Activity » Starting from the line that holds "700x394 pixels.", print each remaining line of the entries exactly, ending with the last.

Saved entries
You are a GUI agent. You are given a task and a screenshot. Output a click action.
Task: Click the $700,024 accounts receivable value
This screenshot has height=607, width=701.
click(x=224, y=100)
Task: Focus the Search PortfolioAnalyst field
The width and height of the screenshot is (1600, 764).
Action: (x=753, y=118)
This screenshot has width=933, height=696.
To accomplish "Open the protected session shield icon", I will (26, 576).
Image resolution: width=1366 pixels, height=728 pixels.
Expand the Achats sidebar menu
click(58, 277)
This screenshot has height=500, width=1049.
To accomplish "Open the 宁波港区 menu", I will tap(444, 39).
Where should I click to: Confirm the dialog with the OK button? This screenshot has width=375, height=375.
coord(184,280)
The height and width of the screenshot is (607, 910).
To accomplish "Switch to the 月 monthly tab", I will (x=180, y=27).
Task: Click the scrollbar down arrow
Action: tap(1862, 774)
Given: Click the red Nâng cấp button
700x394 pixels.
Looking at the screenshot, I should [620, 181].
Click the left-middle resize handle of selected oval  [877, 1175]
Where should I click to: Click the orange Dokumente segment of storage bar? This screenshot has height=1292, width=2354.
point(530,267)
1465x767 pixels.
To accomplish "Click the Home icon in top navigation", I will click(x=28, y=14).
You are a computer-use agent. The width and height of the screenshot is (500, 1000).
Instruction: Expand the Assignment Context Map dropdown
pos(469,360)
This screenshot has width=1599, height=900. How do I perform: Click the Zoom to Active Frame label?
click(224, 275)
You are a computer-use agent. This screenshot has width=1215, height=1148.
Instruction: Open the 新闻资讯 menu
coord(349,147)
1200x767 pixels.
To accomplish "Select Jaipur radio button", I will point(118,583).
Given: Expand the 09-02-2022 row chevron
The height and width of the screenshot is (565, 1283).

Response to the exercise »
700x394 pixels.
Looking at the screenshot, I should [620, 181].
Click the left-middle resize handle of selected oval  [877, 1175]
Where should I click to: Click the orange Dokumente segment of storage bar? This screenshot has height=1292, width=2354.
point(530,267)
1465x767 pixels.
To accomplish "Click the Home icon in top navigation", I will click(x=28, y=14).
You are a computer-use agent. The width and height of the screenshot is (500, 1000).
Instruction: Expand the Assignment Context Map dropdown
pos(469,360)
This screenshot has width=1599, height=900. How do I perform: Click the Zoom to Active Frame label?
click(224, 275)
You are a computer-use agent. This screenshot has width=1215, height=1148.
Instruction: Open the 新闻资讯 menu
coord(349,147)
1200x767 pixels.
To accomplish "Select Jaipur radio button", I will point(118,583).
Given: Expand the 09-02-2022 row chevron
The height and width of the screenshot is (565, 1283).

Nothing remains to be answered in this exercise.